» **DOCUMENT SEGMENT**
* Start *
Definitely one for the scholars, this! Here we join Stephen Dedalus, Buck Mulligan and some other chaps in the museum library, where they mostly argue about Shakespeare. Now, I don’t know an awful lot about Shakespeare, but an aficionado on the subject will doubtless get an awful lot out of this episode. If, like me, the Bard doesn’t do much for you well, then, I’ve tried my best to make it as interesting as I can.
The Quaker librarian dismisses a noiseless library attendant and talks about poets with Stephen Dedalus, Buck Mulligan and a fellow named John Eglinton. Buck has a telegram from Stephen. Eglinton says that the young Irish writers are yet to come up with anything to equal Hamlet. Then, Geo Russell (also known as the mystical poet A.E – but here he is referred to as Russell, so I’ll call him that for now) joins in the discussion from a shadowy corner – he thinks that it doesn’t matter who Hamlet is or isn’t, art should be all about ideas. Stephen brings up Aristotle once being a student of Plato in response to some vague jibe by Eglinton about young people, possibly young scholars in particular.
Stephen’s thoughts on Hamlet prove to be somewhat controversial and are not going down well with his companions, but he continues arguing with them anyway. Eglinton doesn’t like Aristotle being compared to Plato, just one of many things this chap doesn’t like, it seems. Mr Best the librarian (a different librarian to the Quaker librarian, I’m fairly certain) announces that Haines has gone off to buy a copy of Hyde’s ‘Lovesongs of Connacht’. Someone replies that they have smoked his tobacco. Russell says that love songs are dangerous and gives some occult-sounding explanation as to why, but I’m none the wiser, quite frankly.
They all bang on about Hamlet and Stephen argues with Eglinton. As a means to get him to perhaps see his point of view, Stephen describes in a most eloquent and beautiful manner Shakespeare passing through the the streets of London and attending a production of Hamlet, where he ends up playing the role of the ghost of Hamlet’s father. The argument Stephen is presenting, is that Shakespeare is represented in the play as Hamlet’s dead dad, where as Eglinton believes that it is Hamlet that represents the playwright. I think they both agree that the adulterous queen is depicting Shakespeare’s wife, Anne Hathaway. Much is made of her and her bed-hopping ways, at any rate.
Russell pipes up from his corner to suggest that a poet should be judged only on the merits of his work, and not complicated personal aspects such as drinking or his debts. Mr Best agrees with him on this, while Stephen remembers borrowing a pound from Russell and spending most of it in the bed of a vicar’s daughter. Eglinton reckons that Hathaway is unimportant to literature, but Stephen disagrees (there’s not much common ground between these two). Stephen remembers his mother’s death. Eglinton believes that Shakespeare’s involvement with Hathaway was a mistake and that geniuses don’t learn anything from women (the cheek!) Mr Best says that Hathaway is now forgotten, but Stephen says that they should remember that she was older than Shakespeare and managed to seduce him even though she was the ugliest wench in Warwickshire. You get the impression that this is meant as a sort of compliment to Hathaway, but it’s a very backhanded one, if so.
* End *
» **INFORMATION SHOWN**
* Start *
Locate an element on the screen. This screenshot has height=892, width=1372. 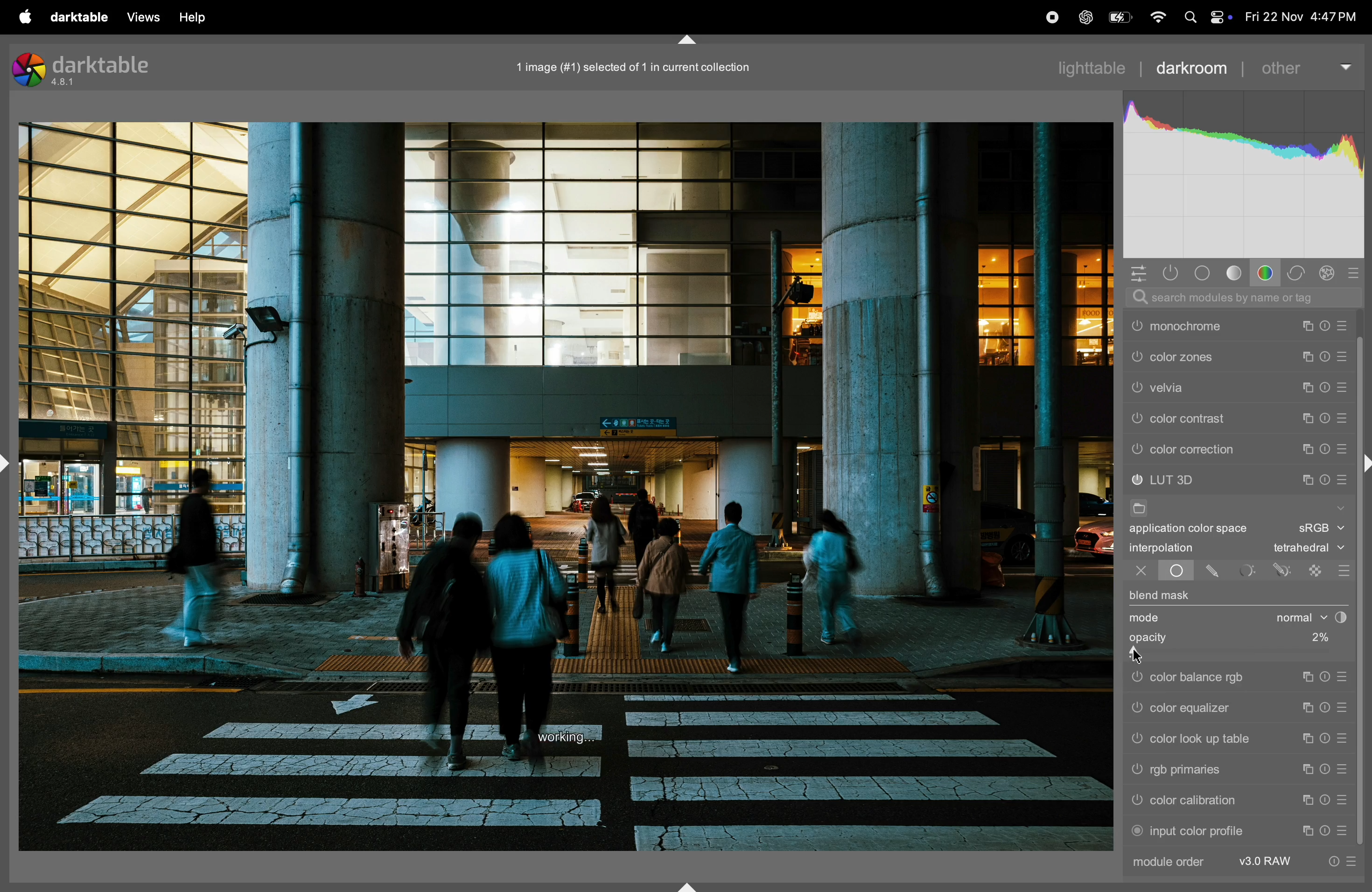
* End *
» **PROBLEM 1**
From the library episode summary, list every person who takes part in the library discussion.
» **PROBLEM 2**
Answer each question from the library episode summary.
(a) What book has Haines gone off to buy?
(b) What role does Shakespeare play in the production of Hamlet that Stephen describes?
(c) How much did Stephen borrow from Russell?
» **PROBLEM 3**
Decide whether each statement agrees with the library episode summary, and answer yes or no with the deciding words quoted.
(a) Eglinton thinks Hamlet stands for the playwright.
(b) Russell holds that a poet's drinking and debts should count when judging him.
(c) Stephen says Hathaway was younger than Shakespeare.

» **TASK SOLUTION 1**
Stephen Dedalus
Buck Mulligan
John Eglinton
the Quaker librarian
Geo Russell
Mr Best

» **TASK SOLUTION 2**
(a) A copy of Hyde's 'Lovesongs of Connacht'.
(b) The ghost of Hamlet's father.
(c) A pound.

» **TASK SOLUTION 3**
(a) Yes: "where as Eglinton believes that it is Hamlet that represents the playwright"
(b) No: "a poet should be judged only on the merits of his work, and not complicated personal aspects such as drinking or his debts"
(c) No: "she was older than Shakespeare"